Some Kind of Wonderful

mother teresa

Model T.

It’s amazing how fucked-up shit always brings out the best in people.

Unless you’re a serial killer or Mitt Romney, it’s human nature to be compassionate when something bad happens to others, and it doesn’t much matter if that badness befalls people you know and love or a bunch of total strangers. Our hearts (and when I say “our” I mean “non-Republicans”) instinctively go out to the less fortunate. And even though it semi-pains me to say this, here’s the bottom line: there but for the grace of what’s-his-face, go I.

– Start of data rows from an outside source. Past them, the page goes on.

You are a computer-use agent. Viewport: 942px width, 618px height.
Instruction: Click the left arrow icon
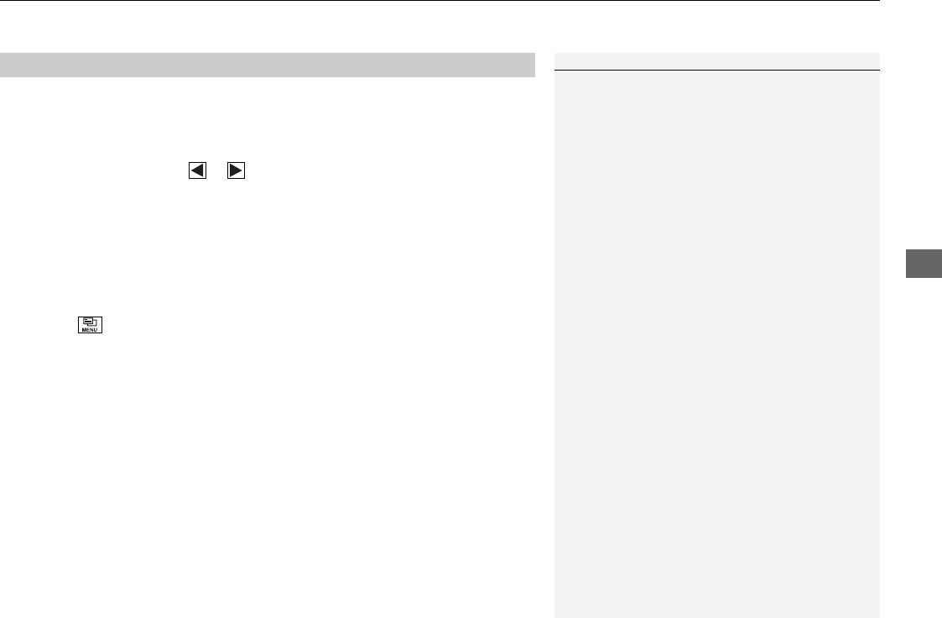(198, 170)
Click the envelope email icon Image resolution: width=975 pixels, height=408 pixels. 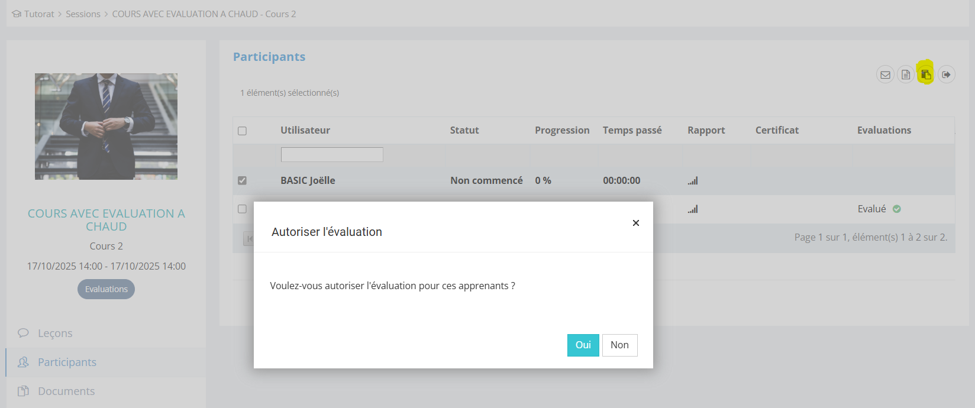[x=885, y=75]
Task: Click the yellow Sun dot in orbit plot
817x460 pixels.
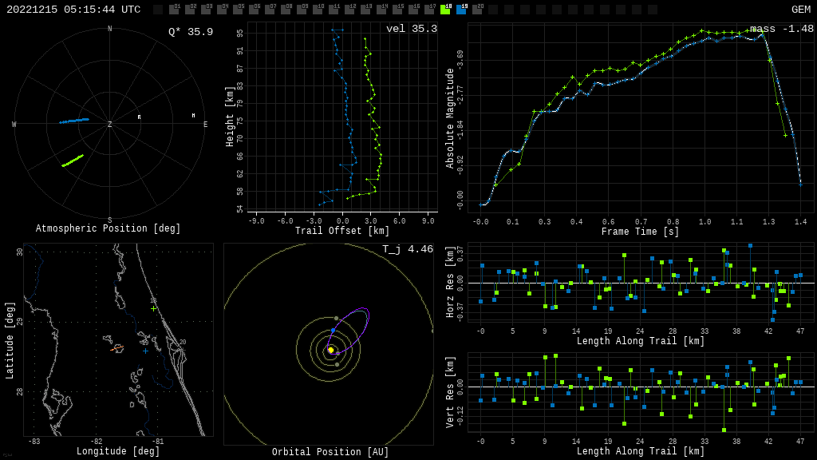Action: tap(330, 350)
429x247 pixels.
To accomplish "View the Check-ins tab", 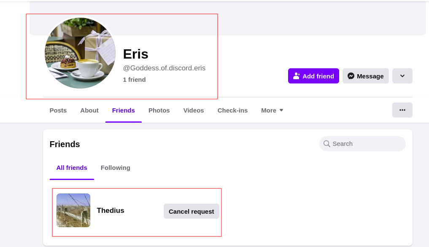I will (232, 110).
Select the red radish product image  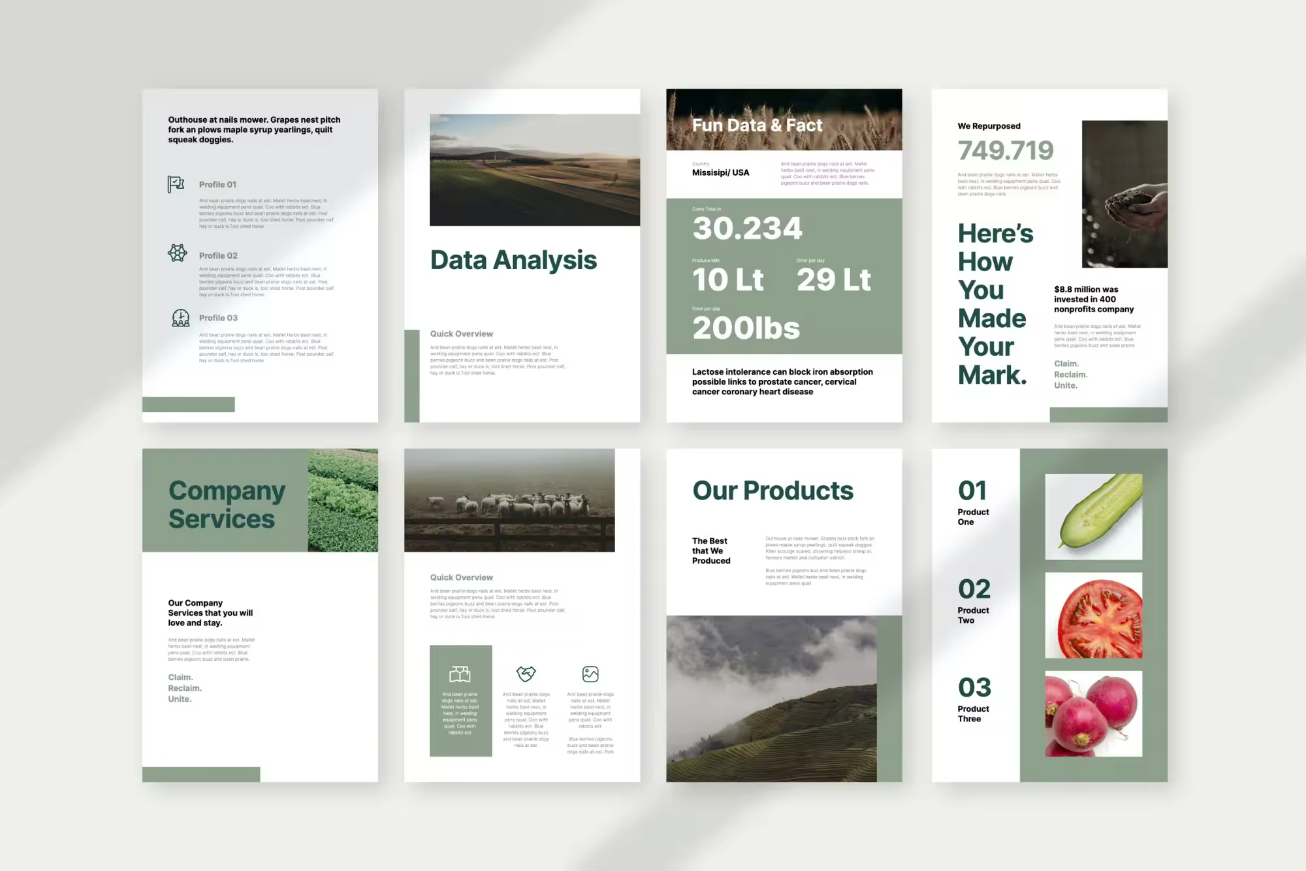coord(1094,714)
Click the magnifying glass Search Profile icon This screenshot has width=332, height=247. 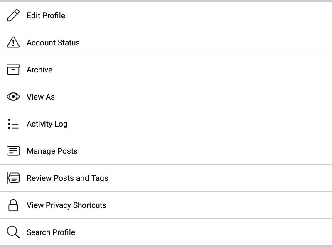click(x=13, y=232)
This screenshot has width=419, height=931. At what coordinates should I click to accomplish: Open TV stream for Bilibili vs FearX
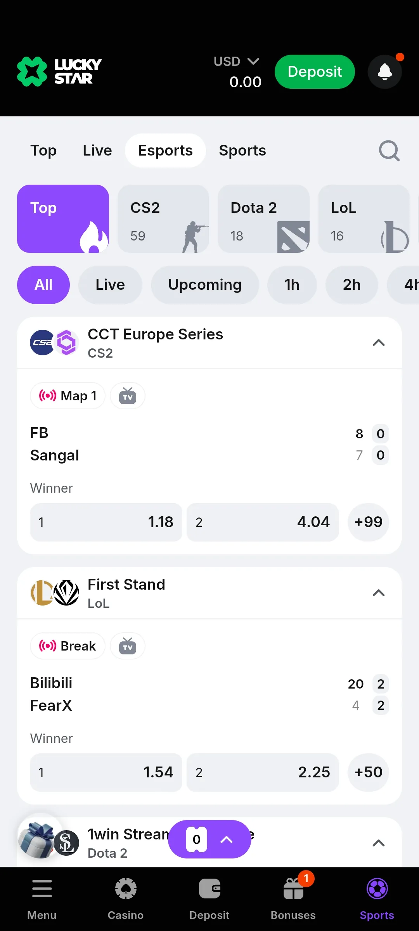coord(128,646)
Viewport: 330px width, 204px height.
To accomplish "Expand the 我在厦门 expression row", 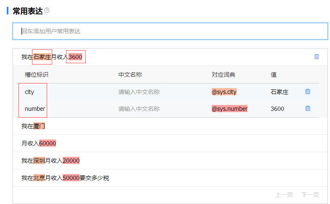I will coord(170,126).
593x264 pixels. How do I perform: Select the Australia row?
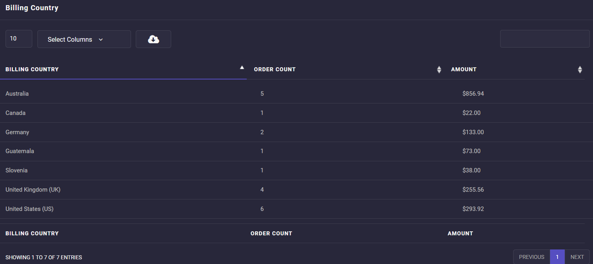pyautogui.click(x=17, y=94)
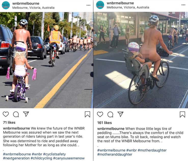Open the #cyclistsafety hashtag
This screenshot has height=161, width=188.
55,154
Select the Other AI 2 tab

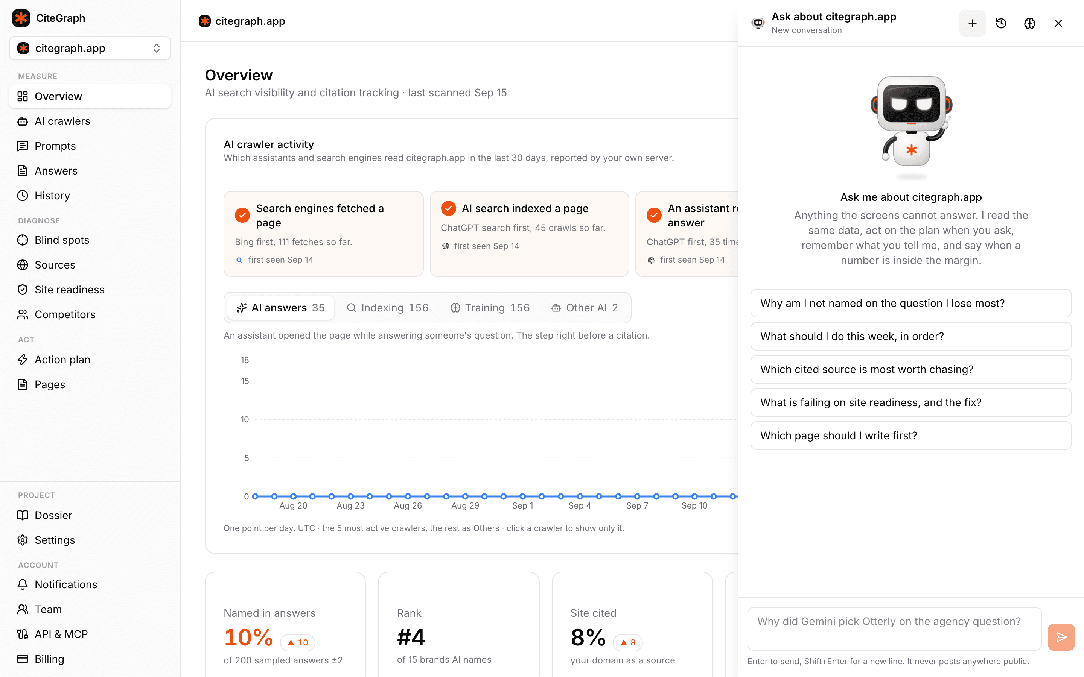click(x=585, y=308)
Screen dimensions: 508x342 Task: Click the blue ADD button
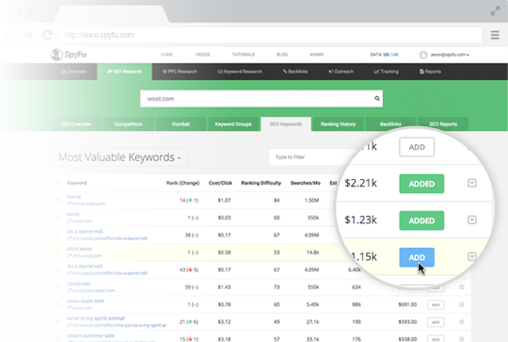[x=417, y=257]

Over these past few days, I’ve heard so many inspiring Hurricane Sandy stories about people opening up their homes to those who lost power or suffered even worse misfortune (my friend Ralph’s cousin had an aunt who drowned in her apartment in Howard Beach), and these acts of generosity are so heartfelt and selfless that it has restored my faith in humanity. In other words, people don’t suck nearly as much as I had always thought they did.

And that includes me. I texted my ex-wife the other night and told her that she was welcome to crash in Brooklyn while she waited for power to be restored in Long Island. She passed but thanked me just the same. And that got me thinking about how I’d like to be friends with her again for all of the reasons that made us friends in the first place, to say nothing of how we loved each other and really never stopped. And it took nothing less than a goddamn hurricane to make me realize this.

Which leads me to the following question: why can’t we be caring, altruistic, loving human beings every day? I know a lot of us walk around thinking that we are (and you don’t have to Facebook me about it, I know that you’re all some kind of wonderful), but why do we need disaster to strike before we open up our hearts?

You know the answer as well as I do – we’re only human and, like it or not, life gets in the way. But what if compassion became a way of life? What if we all became Mother fucking Teresas?

This all comes as something of a revelation to me. I’m one of those people who walked around thinking that I was caring, altruistic and loving, although admittedly haven’t always shown it. It’s been there on the inside and that’s where it has pretty much stayed.

But I have to tell you, it feels damn good when that shit comes out.